I bought a new SSD for my Windows PC. Now I'm trying to install Windows 8 on it.
At this point, I have no clue what else I could try. I'm not a Windows guy, and I don't even know what other direction I could try to go in. Maybe something like preparing a bootable USB flash drive from the Windows 8 Pro DVD, and somehow adding the missing drivers so it can see my disks?
The computer is a Medion Erazer X5330 D. The SSD is a SSD Intel Flash 520, 240GB, 2.5".
When the computer turns on in legacy mode, it says:
Intel Rapid Storage Technology - Option ROM - 12.5.0.1015
It lists one RAID volume, and the physical devices in my computer.
Few ideas: Motherboard BIOS Firmware up to date?
Storage configuration settings (AHCI/RAID/IDE)?
You mentioned its a new drive, but have you checked to see if there's a firmware update for it?
I've had to use tools like DBAN (Boot & Nuke) configured to just write zeros with no verify to get Winders happy to write to the disk.
Give it a try? See if your SSD shows up with DBAN.

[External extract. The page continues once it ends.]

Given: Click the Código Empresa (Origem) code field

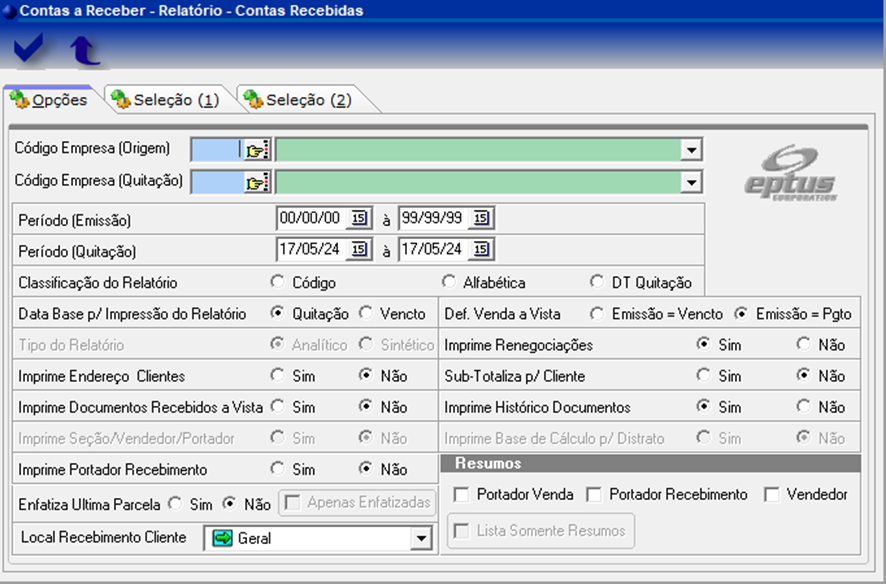Looking at the screenshot, I should pos(216,150).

Based on your results, I'm skeptical whether this new drive is functioning properly. Firstly, have you tried read/write operations to the new drive from your working Windows OS? Just copying a file over to the new drive from your old drive to see if that's working.
If that works, then maybe try installing a different OS on it, something quick like Ubuntu or similar. You can make a USB flash drive bootable to Linux, my favorite for doing this is unetbootin using Ubuntu, which can run even without changing your drives, and may offer additional diagnostics (that Windows does not) if it fails to install the OS.

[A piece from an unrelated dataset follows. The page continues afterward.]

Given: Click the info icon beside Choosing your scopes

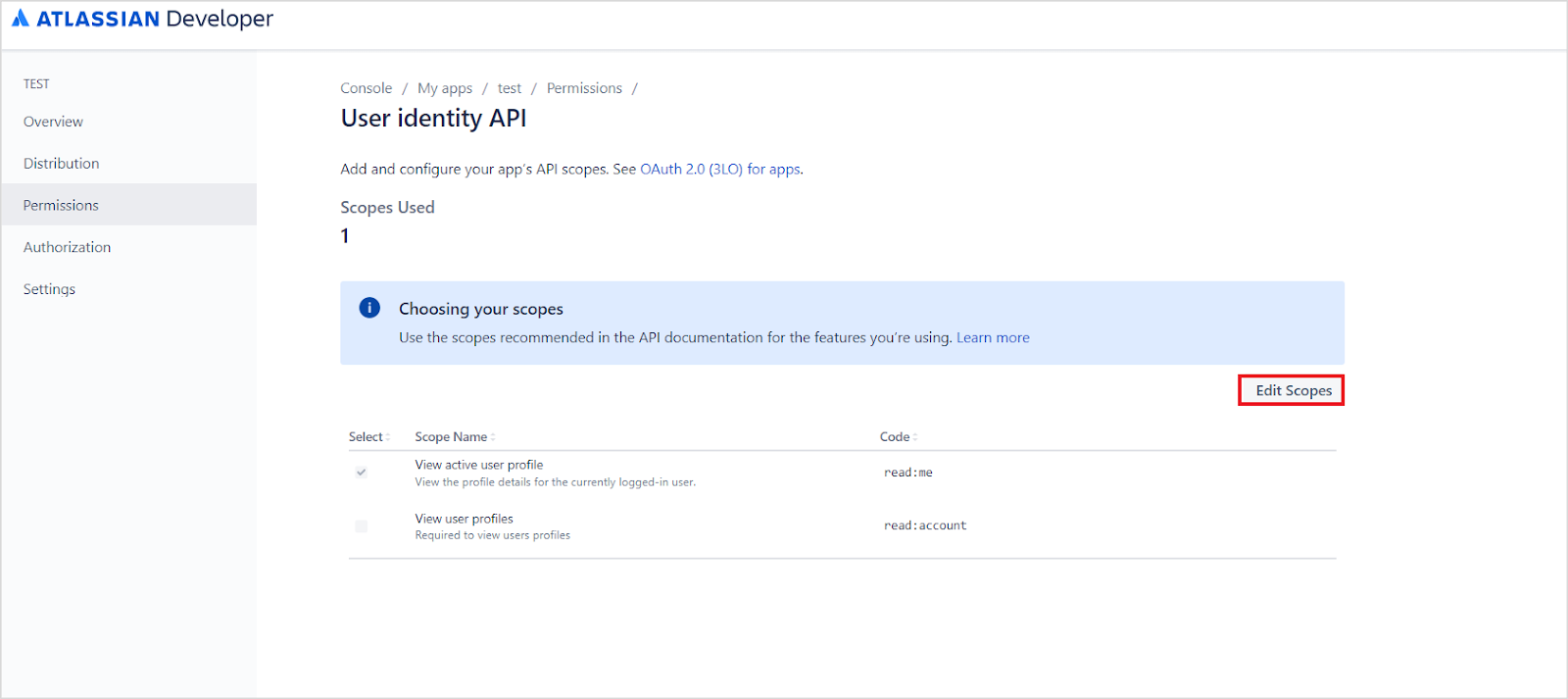Looking at the screenshot, I should coord(369,308).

Note that it mentions GPT partition tables. It is not the same as a regular MBR-style partition table that has been used on PC for decades. That might be the clue.
Maybe converting to GPT will help: http://technet.microsoft.com/library/cc725671.aspx
It sounds as if your firmware is configured with the drive in RAID mode, not a standard such as AHCI. That's probably a good thing, the RAID capability unlocks features such as Intel Smart Response Technology (using part of an SSD as a cache for a slow HDD). But it also means Windows can't see the disk out of the box, you need to provide it with a driver.
It used to be that such drivers needed to either be slipstreamed into the installer, or placed on a 3.5" floppy disk and F6 pressed right as setup started. Pretty sure that was true for all versions of Windows NT, 2000, and XP. And only floppies would work.
Vista changed all that, thankfully. Now you can put the driver on a flash disk, and you don't even have to prepare it in advance, or press any magic keys. You can wait until you get to the "choose a partition screen" and then hit the "Load Driver" button. When your disk controller is in RAID mode, I'd recommend using the Load Driver button even if Windows does see it, because the Intel website will have a much newer driver.
So why did I mention the F6 diskette when Windows 8 doesn't require you to hit F6? Because Intel and other disk controller manufacturers still label the download as the F6 driver disk.
The Intel drivers can be downloaded here (latest version at the time of this answer). You probably want the "f6flpy-x64.zip" download, which must be unzipped onto a USB flash drive and used with the "Load Driver" button on the partition selection screen.
I've spent the day trying out different permutations of BIOS settings, formatting options, Windows install disks, USB flash drives, DVD drives, etc., and I've finally stumbled upon a combination that works:
OS Configurations -> OS Select: WIN 7/other OS [Win 8 did not work for me]
OS Configurations -> CSM parameters -> Launch CSM: Enabled
OS Configurations -> CSM parameters -> Boot option filter: Legacy only
OS Configurations -> CSM parameters -> Launch Storage OpROM policy: Legacy only
OS Configurations -> CSM parameters -> Launch Video OpROM policy: Legacy only
OS Configurations -> CSM parameters -> Other PCI device ROM priority: Legacy OpROM
Windows 8 Pro DVD in internal DVD drive
While booted into Windows installation DVD, open the command prompt, and do:
diskpart
list disk
select disk n [where n = SSD]
clean
create partition primary
select partition 1
active
format fs=ntfs
assign
exit
I also ran all of the updates from Medion's website, which might have played a part in this.